Agents of America, 508 U.S. 439, 447, 124 L. Ed. 2d 402, 113 S. Ct. 2173
(1993)).
{18} White Sands'
preclusion argument implicates the "waiver variant" of the law of the
case.
1 Id. (distinguishing
"waiver variant" from "core" law of the case). The waiver
variant "is justified by . . . a practical concern for judicial economy,
as it channels into the first appeal issues whose early resolution might
obviate the need for later rounds of remands and appeals."
Id.
However, law of the case principles are "flexible and discretionary."
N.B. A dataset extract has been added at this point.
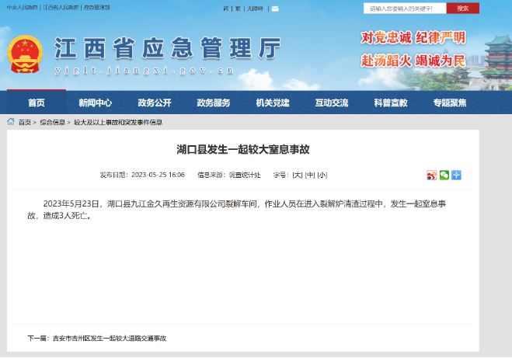Set font size to small [小]
The width and height of the screenshot is (512, 358).
322,176
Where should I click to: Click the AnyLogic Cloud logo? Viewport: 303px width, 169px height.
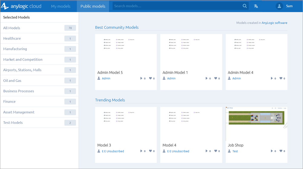[21, 6]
Kucel v. N.M. Med. Review Comm'n,
2000-NMCA-026, P 17,
128 N.M. 691,
997
P.2d 823;
Crocker, 49 F.3d at 740 (noting that law of the case is a
"prudential rule rather than a jurisdictional one"). When we are
convinced that application of the law of the case would result in the
"futile exercise," of creating manifestly erroneous law solely for
application to the case at hand, we may exercise our discretion and apply the
"'law of the land rather than the law of the case.'"
Kucel
2000-NMCA-026 at P 18 (quoting
Farmers' State Bank v. Clayton Nat'l Bank,
31 N.M. 344, 355,
245 P. 543, 548 (1925)). We think that this is an appropriate
case for exercising our discretion to reach the merits of First National's
argument. White Sands will suffer no prejudice, other than being deprived of
the opportunity to assert a claim that we have concluded does not exist.
{19} We hold that
Section 55-3-406 does not create an affirmative cause of action that would
support a claim by White Sands against First National under the facts of this
case. The order of the district court granting summary judgment on the issue of
First National's affirmative defenses is vacated as moot. This case is remanded
for further proceedings consistent with this opinion.
1
We note that there is federal authority suggesting that the waiver variant of
the law of the case has limited applicability to an appellee's failure to urge
all possible alternative grounds for affirmance. E.g. ... Schering
Corp. v. Illinois Antibiotics Co., 89 F.3d 357 (7th Cir. 1996) (observing
that "the urging of alternative grounds for affirmance is a privilege
rather than a duty"); Crocker, 49 F.3d at 740-41 (discussing
reasons for applying waiver principle less stringently to appellees). Because
we are satisfied that this case in any event falls within the
firmly-established manifest-error exception to the law of the case, we leave
open the question of whether New Mexico courts would follow federal courts in
applying the waiver variant of the law of the case less stringently to an
appellee's failure to urge possible grounds for affirmance.